# GlycoForge Simulation Examples

Core functionality: **Simulate data → Add biological factors → Inject batch effects**

Two modes:
- **Simplified Mode**: Generate synthetic data from scratch and inject batch effect.
- **Hybrid Mode**: Extract baseline sample from real world data and simulate biological factor, then inject batch effect.

## Configuration
The simulation parameters are controlled via YAML configuration files located in `sample_config/`.
- `simlified_mode_config.yaml`: Configuration for Simplified Mode.
- `hybrid_mode_config.yaml`: Configuration for Hybrid Mode.

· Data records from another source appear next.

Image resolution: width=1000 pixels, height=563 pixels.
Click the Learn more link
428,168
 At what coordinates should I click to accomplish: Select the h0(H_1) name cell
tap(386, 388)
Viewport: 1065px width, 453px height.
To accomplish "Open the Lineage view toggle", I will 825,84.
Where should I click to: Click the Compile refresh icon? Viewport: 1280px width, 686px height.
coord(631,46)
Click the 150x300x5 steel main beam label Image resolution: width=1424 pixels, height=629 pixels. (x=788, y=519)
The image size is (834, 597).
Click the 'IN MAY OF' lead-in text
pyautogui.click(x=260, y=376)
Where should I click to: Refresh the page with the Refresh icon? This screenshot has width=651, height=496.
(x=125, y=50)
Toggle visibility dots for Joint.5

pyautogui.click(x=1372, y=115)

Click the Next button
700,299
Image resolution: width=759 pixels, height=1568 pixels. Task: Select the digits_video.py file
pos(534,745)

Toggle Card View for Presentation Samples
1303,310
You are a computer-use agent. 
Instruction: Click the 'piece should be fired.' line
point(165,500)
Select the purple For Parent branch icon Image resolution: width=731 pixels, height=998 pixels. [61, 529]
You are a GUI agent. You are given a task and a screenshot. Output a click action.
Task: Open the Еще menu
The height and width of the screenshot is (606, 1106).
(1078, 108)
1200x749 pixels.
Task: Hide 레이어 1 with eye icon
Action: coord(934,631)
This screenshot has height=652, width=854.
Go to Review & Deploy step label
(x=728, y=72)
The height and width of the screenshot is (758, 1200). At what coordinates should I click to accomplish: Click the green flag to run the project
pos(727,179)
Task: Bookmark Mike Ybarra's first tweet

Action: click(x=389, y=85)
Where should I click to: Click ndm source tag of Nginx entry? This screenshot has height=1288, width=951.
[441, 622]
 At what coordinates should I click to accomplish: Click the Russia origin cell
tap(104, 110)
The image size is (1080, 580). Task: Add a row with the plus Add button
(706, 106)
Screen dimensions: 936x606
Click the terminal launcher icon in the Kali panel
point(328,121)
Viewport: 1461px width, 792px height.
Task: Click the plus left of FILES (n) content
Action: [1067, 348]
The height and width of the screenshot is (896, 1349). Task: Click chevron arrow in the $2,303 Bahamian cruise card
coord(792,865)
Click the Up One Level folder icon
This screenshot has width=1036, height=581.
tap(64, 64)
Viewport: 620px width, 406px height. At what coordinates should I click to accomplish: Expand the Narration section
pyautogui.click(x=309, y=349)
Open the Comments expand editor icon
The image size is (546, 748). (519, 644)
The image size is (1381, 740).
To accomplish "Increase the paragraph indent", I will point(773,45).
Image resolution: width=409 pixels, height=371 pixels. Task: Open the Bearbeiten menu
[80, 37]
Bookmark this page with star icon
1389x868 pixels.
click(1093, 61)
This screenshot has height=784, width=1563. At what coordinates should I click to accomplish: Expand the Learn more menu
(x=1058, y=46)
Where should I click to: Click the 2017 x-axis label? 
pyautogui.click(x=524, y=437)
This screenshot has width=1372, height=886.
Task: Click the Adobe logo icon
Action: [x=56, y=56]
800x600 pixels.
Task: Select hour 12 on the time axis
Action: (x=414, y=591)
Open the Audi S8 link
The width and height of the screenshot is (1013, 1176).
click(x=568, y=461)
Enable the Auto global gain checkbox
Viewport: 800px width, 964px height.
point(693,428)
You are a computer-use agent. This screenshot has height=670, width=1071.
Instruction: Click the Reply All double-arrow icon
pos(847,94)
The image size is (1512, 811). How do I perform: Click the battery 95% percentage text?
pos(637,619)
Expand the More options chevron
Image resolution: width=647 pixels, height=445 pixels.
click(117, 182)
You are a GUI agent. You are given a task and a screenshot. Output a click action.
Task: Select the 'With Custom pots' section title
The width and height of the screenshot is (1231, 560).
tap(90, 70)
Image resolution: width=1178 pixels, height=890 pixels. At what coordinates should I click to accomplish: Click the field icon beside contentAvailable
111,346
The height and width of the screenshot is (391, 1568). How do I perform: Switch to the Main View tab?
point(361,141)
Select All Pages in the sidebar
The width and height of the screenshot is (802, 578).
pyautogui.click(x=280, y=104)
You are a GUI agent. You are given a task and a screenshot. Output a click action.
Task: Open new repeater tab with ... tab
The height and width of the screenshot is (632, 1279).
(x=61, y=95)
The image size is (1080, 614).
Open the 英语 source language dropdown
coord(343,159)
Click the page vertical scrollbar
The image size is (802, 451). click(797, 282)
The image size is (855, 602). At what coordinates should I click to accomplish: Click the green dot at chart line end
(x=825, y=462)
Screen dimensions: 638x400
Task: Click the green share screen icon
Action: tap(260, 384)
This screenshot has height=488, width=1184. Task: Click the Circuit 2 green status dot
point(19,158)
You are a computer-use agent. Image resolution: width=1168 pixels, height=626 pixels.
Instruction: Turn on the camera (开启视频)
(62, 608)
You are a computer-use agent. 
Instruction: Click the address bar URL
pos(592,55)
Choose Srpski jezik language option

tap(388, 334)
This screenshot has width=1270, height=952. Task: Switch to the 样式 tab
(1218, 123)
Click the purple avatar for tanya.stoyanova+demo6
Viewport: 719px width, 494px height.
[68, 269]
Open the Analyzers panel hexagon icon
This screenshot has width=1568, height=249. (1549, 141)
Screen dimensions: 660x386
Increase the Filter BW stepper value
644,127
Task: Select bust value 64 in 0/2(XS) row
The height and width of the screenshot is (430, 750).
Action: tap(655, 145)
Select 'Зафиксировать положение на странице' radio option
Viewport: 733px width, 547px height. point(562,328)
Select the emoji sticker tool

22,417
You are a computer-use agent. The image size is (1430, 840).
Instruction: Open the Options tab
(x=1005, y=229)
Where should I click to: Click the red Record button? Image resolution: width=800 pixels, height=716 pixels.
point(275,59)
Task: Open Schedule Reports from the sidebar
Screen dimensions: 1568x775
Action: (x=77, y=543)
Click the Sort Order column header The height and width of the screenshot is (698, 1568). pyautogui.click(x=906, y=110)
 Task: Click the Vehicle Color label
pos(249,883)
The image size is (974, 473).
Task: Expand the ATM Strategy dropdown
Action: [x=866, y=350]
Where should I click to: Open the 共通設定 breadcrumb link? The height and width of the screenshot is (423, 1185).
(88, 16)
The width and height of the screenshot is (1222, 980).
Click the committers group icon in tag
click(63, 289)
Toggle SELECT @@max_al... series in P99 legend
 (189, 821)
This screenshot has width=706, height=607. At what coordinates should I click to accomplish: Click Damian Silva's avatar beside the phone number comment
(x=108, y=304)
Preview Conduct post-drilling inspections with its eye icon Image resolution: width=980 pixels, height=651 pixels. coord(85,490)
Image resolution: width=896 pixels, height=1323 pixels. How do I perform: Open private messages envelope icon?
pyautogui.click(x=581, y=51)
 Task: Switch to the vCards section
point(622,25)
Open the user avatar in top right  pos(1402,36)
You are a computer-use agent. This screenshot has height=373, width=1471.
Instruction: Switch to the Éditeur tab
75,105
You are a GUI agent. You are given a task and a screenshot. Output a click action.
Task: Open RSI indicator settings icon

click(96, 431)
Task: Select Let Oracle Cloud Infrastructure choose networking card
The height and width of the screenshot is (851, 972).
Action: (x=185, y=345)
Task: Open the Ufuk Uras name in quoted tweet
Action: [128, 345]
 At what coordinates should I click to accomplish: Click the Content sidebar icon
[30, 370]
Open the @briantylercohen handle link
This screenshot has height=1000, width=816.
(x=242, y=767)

You can modify these files to adjust parameters like `n_glycans`, `n_batches`, `bio_strength`, etc.
Lists can be provided for certain parameters (e.g., `kappa_mu: [0.5, 1.0]`) to automatically trigger a Grid Search.

In [None]:
from glycoforge import simulate
import yaml

## Example 1: Simplified Mode (Pure Simulated Data)

Fully synthetic simulation without real data dependency. This mode is ideal for controlled experiments where you want to test batch correction methods under known ground truth with varying batch effect strengths.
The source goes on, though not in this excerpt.